This is more bullshit fear mongering and sensationalism. How many times do we have to dredge up this stupid Optiver story about a $1mm take in a market that trades billions? For those who don't have have a clue, Optiver is accused of gaming market on close orders (they're called TAS by NYMEX) by contracting to buy 10,000 CL's on the bell, and then selling the crap out of it into the close. The goal is obviously to build a short average at a higher price, beat the price up in the last few seconds of trading, and use the TAS/MOC order to cover profitably at the "beat up" closing price. Anyone in professional trading knows this is commonly done in stocks by those executing large MOC orders ala index rebalancing. At best this causes a few wild swings into the crude pit close - the net price effect is zero, these guys are not taking positions.
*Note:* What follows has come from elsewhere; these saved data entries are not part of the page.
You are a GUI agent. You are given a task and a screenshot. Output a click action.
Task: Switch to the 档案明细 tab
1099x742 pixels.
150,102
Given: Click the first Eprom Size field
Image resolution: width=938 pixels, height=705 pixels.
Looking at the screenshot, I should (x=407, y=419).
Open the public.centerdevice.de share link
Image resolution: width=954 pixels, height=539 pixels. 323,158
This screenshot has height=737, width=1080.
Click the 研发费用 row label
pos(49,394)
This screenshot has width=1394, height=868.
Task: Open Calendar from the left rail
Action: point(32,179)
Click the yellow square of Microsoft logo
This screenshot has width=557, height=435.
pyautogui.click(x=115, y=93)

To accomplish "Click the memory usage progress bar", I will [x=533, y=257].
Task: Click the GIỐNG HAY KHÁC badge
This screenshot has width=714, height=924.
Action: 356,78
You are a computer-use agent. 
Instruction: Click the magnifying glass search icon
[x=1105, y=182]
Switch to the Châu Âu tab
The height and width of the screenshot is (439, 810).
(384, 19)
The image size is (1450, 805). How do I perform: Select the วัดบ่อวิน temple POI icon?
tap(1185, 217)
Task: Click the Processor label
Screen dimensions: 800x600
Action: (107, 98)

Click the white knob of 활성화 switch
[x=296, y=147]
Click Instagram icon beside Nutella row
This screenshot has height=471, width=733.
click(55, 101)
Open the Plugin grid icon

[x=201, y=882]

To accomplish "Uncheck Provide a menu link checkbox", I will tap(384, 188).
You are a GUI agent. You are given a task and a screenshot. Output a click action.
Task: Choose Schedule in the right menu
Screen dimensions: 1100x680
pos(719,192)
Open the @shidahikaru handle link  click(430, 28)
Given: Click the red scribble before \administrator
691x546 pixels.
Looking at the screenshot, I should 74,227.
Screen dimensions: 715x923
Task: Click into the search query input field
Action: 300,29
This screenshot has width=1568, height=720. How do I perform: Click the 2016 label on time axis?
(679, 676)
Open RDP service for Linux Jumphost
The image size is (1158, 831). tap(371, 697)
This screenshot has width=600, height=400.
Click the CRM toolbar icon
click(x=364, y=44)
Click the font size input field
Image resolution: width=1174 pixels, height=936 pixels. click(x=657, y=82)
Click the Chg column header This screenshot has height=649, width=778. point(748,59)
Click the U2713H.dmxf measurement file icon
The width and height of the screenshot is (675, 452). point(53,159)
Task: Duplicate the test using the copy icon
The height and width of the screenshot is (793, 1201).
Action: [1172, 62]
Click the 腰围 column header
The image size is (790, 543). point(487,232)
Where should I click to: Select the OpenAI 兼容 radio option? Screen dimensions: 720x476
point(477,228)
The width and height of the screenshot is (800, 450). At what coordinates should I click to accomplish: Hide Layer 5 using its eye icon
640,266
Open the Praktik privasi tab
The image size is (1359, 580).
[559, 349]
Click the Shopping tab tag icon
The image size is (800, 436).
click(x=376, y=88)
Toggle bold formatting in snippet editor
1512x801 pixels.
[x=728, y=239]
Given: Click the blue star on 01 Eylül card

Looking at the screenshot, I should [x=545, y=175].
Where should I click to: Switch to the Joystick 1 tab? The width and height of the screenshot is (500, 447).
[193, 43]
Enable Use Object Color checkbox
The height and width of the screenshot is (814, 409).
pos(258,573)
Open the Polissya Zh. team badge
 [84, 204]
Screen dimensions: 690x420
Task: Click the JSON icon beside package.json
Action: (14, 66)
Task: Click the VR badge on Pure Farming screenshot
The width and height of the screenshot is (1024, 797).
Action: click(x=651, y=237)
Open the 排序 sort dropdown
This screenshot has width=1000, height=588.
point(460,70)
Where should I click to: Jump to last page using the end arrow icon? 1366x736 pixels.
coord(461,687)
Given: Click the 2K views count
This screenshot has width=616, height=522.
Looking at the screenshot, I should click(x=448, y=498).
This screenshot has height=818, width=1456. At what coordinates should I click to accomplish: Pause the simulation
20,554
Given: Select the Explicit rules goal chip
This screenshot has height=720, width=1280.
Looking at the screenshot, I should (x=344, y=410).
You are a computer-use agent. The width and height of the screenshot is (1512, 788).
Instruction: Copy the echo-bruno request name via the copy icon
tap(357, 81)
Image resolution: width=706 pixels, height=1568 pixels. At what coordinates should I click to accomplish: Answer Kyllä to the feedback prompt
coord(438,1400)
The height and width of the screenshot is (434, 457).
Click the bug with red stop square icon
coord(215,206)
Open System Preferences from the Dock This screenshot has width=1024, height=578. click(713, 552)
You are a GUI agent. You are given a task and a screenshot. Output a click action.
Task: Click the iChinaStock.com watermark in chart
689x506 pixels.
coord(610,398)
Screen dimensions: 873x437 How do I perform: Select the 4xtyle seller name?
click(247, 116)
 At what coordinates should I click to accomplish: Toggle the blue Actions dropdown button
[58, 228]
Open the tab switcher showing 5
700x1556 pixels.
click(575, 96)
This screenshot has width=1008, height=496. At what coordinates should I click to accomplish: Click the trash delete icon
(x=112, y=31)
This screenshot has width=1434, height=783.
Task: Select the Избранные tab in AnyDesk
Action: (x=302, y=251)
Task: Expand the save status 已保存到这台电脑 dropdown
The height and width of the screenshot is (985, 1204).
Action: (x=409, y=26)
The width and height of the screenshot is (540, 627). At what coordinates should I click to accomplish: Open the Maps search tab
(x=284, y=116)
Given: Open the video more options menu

It has zero to do with crude's wild runup, and can hardly be called "manipulation" IMO, it's just trading.
I personally think that those who blame all oil price movements on manipulation are the naive ones -- too naive or too scared to think that there might be something else to it, something having to do with the fundamentals.
The oil market is a total fraud. You only need to look at what happened between 07-08 and what's happening now: this market moves on the basis of what equities are doing . If this isn't a fraud , I dont' know what that is . Make your guess as to how much speculation there is in this market , 70 %, 80% ... Fundamentals mean nothing in this market, I know because I trade USO and I don't give a DAMN about fundamentals. Fundamentals are the story told by the crooked oil traders that appear on CNBC. Recentyl I have been thinking that if we want to stop the insanity in all these markets , we need to shut down all the electronic exchanges and all the long only funds and go back to the old way of trading.
That's not the case at all. Look at intraday/minute timeframes & you can see a lot of manipulation going on. Some of these theives operating on exchanges under the guise of "market-makers" are really prop-shops able to manipulate prices to their advantage as somebody in the article states.
Sorry, but that chart serves a very limited purpose. I'ts very difficult to store meaningful amounts of oil. Therefore, demand almost always equals supply. If supply goes down, how are you going to plot "demand" if real demand has to closely match supply? You can't stock oil like other commodities. Prices, as a result can be distorted by over/under production of a negligible amount of crude & makes it susceptible to market manipulation by speculators & others with big pockets.